A multi-cancer gene expression signature involving a large set of genes, several among them being EMT markers coordinately overexpressed only in a subset of malignant samples that have exceeded a particular staging threshold specific to each cancer type was recently identified [5]. The signature is present in numerous publicly available datasets from multiple cancer types from all solid tumor types that we tried, including nonepithelial cancers such as neuroblastoma and Ewing's sarcoma but not in leukemia. Examples of heat maps are shown for breast [see Additional file 1], colon [see Additional file 2], Ewing's sarcoma [see Additional file 3], lung [see Additional file 4], ovarian [see Additional file 5], neuroblastoma [see Additional file 6] and leukemia [see Additional file 7], demonstrating the remarkable co-expression of the genes in solid tumors. Among the overexpressed genes are the EMT inducing transcription factor Slug (SNAI2), various collagens and proteinases, α-SMA, fibronectin, fibroblast activation protein, and many extracellular matrix glycoproteins, suggesting a fibroblastic nature after passing through a Slug-based EMT.

The signature, however, has its own special characteristics, one of which is that the strongly co-expressed genes COL11A1, THBS2 and INHBA have a prominent presence. Collagen COL11A1 was found to be a reliable proxy for the signature: in each solid tumor dataset that we tried, the list of genes whose expression is most highly correlated (using measures such as mutual information [6] or Pearson correlation) with that of COL11A1 consistently includes the other genes of the signature at the top, with the only exception of glioblastoma in which COL11A1 is not as prominently co-expressed with the other genes, though the signature is still present otherwise. Notably, E cadherin (CDH1) is not downregulated at least at the mRNA level. Furthermore, the signature contains numerous other EMT associated genes. Table 1 identifies the known EMT markers among the list of the 64 genes corresponding to the 100 most overexpressed probe sets previously reported [5], of the signature. Highlighted by bold typeface among these 64 are 20 known EMT-associated genes, 17 coming from the list of 91 upregulated "EMT core signature" [4] genes (COL5A2, FAP, POSTN, COL1A2, COL3A1, FBN1, TNFAIP6, MMP2, GREM1, BGN, CDH11, SPOCK1, DCN, COPZ2, THY1, PCOLCE, PRRX1) plus the obvious EMT markers SNAI2, FN1, ACTA2. Four additional genes (underlined but not bold in Table 1), PDGFRB, SPARC, INHBA, COL6A2, have also been reported as EMT-related [7], for a total of 24 EMT factors. Even without including these additional seven genes, the P value of encountering 17 out of 64 genes taken from the list of the 91 EMT core signature genes is 2 × 10-22. Therefore, this fibroblastic signature is the result, at least in part, of an EMT.

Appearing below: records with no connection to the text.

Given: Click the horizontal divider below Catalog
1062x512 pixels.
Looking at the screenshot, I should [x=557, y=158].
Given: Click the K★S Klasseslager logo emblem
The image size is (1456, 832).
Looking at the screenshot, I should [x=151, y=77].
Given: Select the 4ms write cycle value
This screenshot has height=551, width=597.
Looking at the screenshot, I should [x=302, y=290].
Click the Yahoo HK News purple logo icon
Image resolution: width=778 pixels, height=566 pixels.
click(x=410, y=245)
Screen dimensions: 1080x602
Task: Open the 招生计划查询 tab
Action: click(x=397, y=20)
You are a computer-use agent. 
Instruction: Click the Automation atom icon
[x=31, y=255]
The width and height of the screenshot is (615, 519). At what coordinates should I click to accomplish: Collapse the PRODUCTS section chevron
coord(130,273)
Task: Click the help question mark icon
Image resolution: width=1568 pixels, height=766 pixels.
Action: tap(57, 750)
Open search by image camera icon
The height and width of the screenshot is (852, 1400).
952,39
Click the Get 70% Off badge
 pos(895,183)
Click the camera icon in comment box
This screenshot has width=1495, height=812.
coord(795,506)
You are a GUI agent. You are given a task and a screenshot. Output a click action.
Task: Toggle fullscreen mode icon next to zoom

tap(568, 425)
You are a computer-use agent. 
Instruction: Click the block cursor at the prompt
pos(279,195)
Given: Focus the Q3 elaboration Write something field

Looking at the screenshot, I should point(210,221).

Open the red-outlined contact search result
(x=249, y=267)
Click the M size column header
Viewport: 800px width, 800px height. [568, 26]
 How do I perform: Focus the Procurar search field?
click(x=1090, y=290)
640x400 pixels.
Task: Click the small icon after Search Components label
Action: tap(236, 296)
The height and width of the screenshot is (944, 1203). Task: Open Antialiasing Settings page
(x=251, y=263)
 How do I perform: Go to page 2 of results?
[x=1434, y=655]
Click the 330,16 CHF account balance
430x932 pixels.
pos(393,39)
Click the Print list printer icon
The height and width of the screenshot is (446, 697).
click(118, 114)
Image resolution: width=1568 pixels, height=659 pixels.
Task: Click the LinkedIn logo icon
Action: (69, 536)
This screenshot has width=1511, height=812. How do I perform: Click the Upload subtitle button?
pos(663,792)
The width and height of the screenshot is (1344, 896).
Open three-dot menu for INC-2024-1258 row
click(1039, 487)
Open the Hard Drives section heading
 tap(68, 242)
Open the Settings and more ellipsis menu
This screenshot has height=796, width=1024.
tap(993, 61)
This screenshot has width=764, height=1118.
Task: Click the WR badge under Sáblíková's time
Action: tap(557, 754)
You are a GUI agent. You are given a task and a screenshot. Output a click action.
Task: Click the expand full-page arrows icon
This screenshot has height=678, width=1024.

Table 1 Top genes overexpressed in the fibroblastic signature (see text for designation with boldface and underline)

The initiation of significant signature overexpression after reaching a particular cancer-type-specific stage suggests an underlying biological mechanism associated with cancer invasion. Given the heterogeneity of cells in tumors, it could also reflect the superposition of several mechanisms. Among other possibilities, the fibroblast-like cells producing the signature could be derived from multiple sources, such as the bone marrow, the local stroma, or the cancer cells after undergoing a mesenchymal transition. A fundamental question, therefore, is which among the genes of the signature are expressed by the cancer cells and which are expressed by the adjacent microenvironment.

We also observed that there is a striking similarity [8] between the set of genes in the signature and a subset of the genes that are known to be lower expressed when mouse embryonic fibroblasts are reprogrammed into induced pluripotent stem cells [9]. Because it is known [10] that a mesenchymal-epithelial transition (MET) is part of the reprogramming of mouse fibroblasts into stem cells, we reasoned that, conversely, the signature may correspond to some kind of EMT-related transition from a stem-like state to a fibroblast-like state used in early embryogenesis. Therefore, we hypothesized that many among the genes in the signature may be expressed by cancer stem cells (CSCs) passing through some type of EMT. Furthermore, because of the prominent presence of inhibin-A (INHBA) in the signature, we hypothesized that activin A (INHBA dimer) signaling may be responsible for the signature.

To test these two hypotheses and to identify which among the genes of the signature, if any, are expressed by the cancer cells, we used xenograft models implanting human cancer cell lines into NCR nude mice. Since the signature was clearly found in neuroblastoma [see Additional file 6], in which we already had successful experience of xenograft experimentation, we used a neuroblastoma cell line even though it is not strictly an epithelial tumor, as this could shed further light on the complex biological underlying mechanisms. Some of the implanted cancer cell lines were in their original form, some were engineered to express INHBA, and some were engineered to express the activin antagonist follistatin (FST). Each of the resulting growing tumors was harvested and profiled for gene expression twice using human and mouse microarrays separately. Our results validated the first hypothesis, but not the second: Most of the genes of the signature were found in human, but not mouse, cells, and their presence was independent of any transfections, indicating that activin signaling does not play a causal role.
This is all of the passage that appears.